Continue to Site

Welcome to EDAboard.com

Welcome to our site! EDAboard.com is an international Electronics Discussion Forum focused on EDA software, circuits, schematics, books, theory, papers, asic, pld, 8051, DSP, Network, RF, Analog Design, PCB, Service Manuals... and a whole lot more! To participate you need to register. Registration is free. Click here to register now.

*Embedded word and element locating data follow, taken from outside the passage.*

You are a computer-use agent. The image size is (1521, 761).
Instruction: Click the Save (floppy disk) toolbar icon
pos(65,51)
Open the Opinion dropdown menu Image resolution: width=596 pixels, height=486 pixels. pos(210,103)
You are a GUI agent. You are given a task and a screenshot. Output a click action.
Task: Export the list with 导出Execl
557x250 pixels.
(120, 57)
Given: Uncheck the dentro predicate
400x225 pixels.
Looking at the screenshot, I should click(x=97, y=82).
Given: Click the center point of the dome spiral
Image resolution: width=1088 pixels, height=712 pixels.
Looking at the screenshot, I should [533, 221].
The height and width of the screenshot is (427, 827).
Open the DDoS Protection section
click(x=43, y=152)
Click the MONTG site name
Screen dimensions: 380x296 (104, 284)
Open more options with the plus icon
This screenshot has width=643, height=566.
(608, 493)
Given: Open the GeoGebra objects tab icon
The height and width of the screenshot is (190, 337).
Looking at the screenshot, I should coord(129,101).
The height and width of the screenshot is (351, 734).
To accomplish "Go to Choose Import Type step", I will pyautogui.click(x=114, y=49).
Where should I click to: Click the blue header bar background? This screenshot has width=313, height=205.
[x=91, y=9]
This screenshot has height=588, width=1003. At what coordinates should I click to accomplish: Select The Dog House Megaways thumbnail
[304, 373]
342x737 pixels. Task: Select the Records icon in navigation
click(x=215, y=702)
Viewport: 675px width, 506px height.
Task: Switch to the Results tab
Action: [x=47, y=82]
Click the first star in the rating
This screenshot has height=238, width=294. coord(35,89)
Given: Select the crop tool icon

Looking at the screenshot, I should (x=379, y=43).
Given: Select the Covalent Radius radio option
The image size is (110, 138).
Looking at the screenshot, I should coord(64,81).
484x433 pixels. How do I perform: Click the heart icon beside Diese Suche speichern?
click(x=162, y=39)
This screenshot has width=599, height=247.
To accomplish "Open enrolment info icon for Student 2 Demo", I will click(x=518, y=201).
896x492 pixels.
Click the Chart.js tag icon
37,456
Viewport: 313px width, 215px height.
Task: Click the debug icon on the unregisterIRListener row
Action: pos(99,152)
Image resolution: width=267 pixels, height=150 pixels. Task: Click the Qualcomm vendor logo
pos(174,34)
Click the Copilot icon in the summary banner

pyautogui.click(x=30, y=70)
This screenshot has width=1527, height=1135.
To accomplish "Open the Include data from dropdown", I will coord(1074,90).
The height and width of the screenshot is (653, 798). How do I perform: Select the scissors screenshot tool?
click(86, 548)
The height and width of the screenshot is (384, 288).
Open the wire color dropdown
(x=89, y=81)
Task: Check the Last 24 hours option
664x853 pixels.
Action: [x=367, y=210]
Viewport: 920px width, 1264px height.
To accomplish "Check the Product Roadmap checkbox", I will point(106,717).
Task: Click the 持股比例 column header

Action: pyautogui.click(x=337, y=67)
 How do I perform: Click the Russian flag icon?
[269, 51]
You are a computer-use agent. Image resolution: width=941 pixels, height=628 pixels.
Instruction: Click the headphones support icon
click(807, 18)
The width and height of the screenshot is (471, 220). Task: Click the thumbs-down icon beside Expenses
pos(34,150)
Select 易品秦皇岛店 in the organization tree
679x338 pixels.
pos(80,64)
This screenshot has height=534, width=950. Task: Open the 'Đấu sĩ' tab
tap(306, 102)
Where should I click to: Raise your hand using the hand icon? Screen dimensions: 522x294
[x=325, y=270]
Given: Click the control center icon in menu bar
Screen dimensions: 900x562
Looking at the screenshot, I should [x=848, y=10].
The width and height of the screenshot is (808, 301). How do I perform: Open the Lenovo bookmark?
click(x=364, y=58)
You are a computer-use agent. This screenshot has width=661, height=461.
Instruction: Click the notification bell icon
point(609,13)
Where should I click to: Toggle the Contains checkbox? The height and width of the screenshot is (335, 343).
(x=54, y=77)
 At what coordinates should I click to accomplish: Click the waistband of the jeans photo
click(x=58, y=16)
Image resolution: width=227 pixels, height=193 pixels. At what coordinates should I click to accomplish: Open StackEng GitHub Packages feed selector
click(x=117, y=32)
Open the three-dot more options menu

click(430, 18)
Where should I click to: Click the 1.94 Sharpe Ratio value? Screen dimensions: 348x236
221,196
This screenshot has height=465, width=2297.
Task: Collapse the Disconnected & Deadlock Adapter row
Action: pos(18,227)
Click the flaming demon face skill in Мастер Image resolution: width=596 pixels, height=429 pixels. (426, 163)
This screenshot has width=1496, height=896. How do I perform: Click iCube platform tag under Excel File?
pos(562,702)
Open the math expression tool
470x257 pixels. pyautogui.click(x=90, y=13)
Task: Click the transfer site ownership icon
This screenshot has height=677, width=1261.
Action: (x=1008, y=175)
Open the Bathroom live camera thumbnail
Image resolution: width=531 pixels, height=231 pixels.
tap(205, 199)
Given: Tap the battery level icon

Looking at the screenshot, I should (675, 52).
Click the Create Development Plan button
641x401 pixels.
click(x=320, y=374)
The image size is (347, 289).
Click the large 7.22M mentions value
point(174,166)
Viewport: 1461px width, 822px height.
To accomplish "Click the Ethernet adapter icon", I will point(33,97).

help req for 16bit fpgacpu, organization and arch problems

Status
Not open for further replies.

umairsiddiqui

Full Member level 2
Joined
Apr 13, 2004
Messages
143
Helped
7
Reputation
14
Reaction score
1
Trophy points
1,298
Location
Sweden
Activity points
1,434
syscon wishbone design

while trying to make a 16-bit CPU core, I'm facing a dead-on arrival situation!
CPU is required to drive mini-UART (by Mr. Ovidiu Lupas, OpenCores.org) on spartan-3 starter kit
(to do something ??? - printing "hello world" :-( ).
for this system, I was thinking that CPU on power-up/reset draw the user-data/code from
platform flash and load into SRAM.

Alas! my comp-arch and digital design knowledge proved to be worse than I thought.
please help me in further design simplification and any organizational/arch flaw removal, so I end up with something simple and something which
could be called "general purpose CPU" - able to do some data processing and controlling...drive a system like
system6801 (by Mr. John Kent).

after wastage of a lot of time, I come up with:
-16 bit datapath
-64k flat addressable memory (for both code and data) without paging and segmentation
-using word(16bit) addresses, sequential memory words differ by 1 rather than 2.
-16 interrupts
-separate I/O address space (256 locs)
-4k stack
-user visible registers:
*Accumulator (A) - 16bit
*Base/Index (B) - 16bit
*loop Counter(C) - 16bit
*Stack Pointer(SP) - 12bit
*Stack Frame Pointer(FP) - 12bit
-overall memory map:
*first 16 locs for interrupts - int 0 for reset
*last 4k for stack (first 4bits of SP and FP are '1111')
*user code/data and memory mapped I/O in between
-addressing modes:
*register (example: mov A,C)
*direct (example: mov A,[16bit absolute address];
*indirect(example: mov A,)
*index/base (example: mov A,[16bit displacement];
*immediate
*within stack (example - accessing args and locals variables: mov A,[fp + 1]; there is no "segment overriding",
sp and fp are just for stack management)

-jumps, conditional jumps and call are all absolute and supporting all addressing modes (except stack!)
-no multiplication, division and barrel shifting


although the whole processor seem to be a problem but:
-a flat addressable 64k*16 RAM
-"using word(16bit) addresses, sequential memory words differ by 1 rather than 2"
-fixed stack (I'm so nervous - I could not find datasheets,arch and asm docs for 6502, 6800, 6809 and 68k)
-stack size and size of SP and FP, I was trying to avoid stack and code overlap
-index/base addressing mode is necessary for array/lut processing (but complicating design), any alternative?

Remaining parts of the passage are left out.